Your instructions >> Among the entries below, find each line with "chart" and show it.

Stored data entries >>

========

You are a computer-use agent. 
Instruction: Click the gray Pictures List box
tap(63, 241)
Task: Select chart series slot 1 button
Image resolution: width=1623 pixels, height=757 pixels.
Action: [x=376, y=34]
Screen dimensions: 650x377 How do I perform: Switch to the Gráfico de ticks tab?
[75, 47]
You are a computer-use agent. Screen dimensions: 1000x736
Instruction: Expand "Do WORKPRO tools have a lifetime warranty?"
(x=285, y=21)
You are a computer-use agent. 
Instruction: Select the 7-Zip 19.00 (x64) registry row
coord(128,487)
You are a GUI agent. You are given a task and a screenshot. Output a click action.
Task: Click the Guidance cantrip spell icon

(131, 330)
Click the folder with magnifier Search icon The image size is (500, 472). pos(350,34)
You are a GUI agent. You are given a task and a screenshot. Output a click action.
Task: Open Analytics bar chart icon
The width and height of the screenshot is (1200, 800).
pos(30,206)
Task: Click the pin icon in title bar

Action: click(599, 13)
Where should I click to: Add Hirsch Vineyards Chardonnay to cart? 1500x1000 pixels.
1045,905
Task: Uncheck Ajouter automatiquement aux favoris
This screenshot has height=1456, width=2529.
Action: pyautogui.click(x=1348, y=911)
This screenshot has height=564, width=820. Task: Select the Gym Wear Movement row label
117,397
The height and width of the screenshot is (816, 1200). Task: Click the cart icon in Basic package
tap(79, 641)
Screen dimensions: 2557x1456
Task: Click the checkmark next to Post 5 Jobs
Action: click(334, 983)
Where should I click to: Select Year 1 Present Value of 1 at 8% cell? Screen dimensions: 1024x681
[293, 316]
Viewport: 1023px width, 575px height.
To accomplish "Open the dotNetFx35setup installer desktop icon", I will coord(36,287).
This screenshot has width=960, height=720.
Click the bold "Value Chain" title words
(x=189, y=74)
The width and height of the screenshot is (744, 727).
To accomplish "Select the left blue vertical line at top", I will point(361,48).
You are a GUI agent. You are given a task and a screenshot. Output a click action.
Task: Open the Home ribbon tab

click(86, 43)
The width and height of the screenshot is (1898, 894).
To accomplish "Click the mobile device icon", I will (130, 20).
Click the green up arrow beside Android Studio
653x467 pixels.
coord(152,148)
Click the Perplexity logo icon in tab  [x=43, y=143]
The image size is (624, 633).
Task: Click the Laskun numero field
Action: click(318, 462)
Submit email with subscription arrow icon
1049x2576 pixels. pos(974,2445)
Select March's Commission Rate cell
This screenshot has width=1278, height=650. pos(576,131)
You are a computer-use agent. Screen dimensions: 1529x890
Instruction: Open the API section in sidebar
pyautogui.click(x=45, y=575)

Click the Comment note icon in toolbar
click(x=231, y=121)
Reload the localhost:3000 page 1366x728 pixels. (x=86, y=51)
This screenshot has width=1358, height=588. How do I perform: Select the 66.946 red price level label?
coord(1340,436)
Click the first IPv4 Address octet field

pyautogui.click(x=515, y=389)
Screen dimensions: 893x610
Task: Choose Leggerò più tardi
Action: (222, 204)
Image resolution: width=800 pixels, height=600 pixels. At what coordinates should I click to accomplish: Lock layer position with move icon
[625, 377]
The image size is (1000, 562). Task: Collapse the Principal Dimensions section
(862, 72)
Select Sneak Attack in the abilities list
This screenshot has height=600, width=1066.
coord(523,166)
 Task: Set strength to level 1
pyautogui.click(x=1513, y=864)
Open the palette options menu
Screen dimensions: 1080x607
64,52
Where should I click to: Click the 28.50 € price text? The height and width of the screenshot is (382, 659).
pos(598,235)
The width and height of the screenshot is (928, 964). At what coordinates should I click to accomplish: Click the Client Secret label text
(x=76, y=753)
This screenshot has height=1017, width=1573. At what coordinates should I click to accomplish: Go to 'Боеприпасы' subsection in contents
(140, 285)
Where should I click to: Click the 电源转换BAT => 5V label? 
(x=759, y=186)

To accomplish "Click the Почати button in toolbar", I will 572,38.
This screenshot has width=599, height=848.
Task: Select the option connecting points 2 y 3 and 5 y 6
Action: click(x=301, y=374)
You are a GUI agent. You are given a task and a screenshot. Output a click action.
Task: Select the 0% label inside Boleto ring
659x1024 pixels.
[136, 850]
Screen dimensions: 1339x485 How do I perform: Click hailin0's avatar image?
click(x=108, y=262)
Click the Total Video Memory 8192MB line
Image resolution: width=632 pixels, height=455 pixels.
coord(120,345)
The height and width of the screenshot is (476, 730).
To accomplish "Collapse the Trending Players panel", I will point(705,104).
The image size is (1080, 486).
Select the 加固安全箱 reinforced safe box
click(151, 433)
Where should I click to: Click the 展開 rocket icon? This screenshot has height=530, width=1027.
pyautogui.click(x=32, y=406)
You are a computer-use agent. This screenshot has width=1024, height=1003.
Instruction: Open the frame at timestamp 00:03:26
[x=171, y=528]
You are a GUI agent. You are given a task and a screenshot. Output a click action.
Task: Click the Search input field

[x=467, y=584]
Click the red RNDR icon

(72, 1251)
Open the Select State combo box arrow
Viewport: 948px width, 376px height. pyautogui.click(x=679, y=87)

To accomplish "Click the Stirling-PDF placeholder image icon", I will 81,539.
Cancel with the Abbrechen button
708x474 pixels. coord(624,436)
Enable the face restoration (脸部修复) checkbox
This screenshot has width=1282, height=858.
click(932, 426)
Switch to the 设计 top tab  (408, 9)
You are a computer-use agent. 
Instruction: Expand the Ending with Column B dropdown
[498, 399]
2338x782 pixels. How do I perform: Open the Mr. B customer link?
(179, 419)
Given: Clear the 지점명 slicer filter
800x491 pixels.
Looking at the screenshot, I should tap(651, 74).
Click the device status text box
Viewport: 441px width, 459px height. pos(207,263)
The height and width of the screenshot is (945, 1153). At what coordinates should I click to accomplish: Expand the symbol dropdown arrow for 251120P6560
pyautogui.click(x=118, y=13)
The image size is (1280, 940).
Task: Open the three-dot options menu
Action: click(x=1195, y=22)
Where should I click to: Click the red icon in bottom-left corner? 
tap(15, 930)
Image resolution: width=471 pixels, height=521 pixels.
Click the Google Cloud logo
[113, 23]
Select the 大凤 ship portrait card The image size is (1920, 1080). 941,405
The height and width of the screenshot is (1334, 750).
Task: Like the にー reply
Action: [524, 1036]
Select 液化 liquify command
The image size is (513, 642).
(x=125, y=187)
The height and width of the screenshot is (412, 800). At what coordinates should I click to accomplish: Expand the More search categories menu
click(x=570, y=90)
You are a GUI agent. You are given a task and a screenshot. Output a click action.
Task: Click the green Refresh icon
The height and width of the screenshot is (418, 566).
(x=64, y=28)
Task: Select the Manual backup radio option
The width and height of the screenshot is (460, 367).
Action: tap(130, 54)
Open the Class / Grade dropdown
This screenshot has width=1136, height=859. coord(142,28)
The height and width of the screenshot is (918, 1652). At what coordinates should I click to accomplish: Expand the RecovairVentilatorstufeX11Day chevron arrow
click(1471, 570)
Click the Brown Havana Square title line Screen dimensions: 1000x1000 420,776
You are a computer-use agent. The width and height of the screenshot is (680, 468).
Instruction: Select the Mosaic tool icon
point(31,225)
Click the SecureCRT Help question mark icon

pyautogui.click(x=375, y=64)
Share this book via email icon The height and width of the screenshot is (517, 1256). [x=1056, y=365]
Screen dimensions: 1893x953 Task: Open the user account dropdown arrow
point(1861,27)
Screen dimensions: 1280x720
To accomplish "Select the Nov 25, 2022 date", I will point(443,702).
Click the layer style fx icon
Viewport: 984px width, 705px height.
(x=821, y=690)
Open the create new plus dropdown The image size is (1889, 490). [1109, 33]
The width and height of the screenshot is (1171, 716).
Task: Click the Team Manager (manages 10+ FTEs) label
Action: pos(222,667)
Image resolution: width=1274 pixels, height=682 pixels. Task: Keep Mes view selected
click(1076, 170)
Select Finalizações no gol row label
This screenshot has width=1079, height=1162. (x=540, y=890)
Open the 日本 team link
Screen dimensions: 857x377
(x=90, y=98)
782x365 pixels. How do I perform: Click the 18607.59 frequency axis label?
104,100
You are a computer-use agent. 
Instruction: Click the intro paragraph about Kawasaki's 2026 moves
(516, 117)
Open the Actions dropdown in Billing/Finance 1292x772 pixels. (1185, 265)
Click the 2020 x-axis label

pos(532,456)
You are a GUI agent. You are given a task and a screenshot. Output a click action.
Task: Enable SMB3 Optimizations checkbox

========

Expected output >>
Task: Select chart series slot 1 button
Task: Open Analytics bar chart icon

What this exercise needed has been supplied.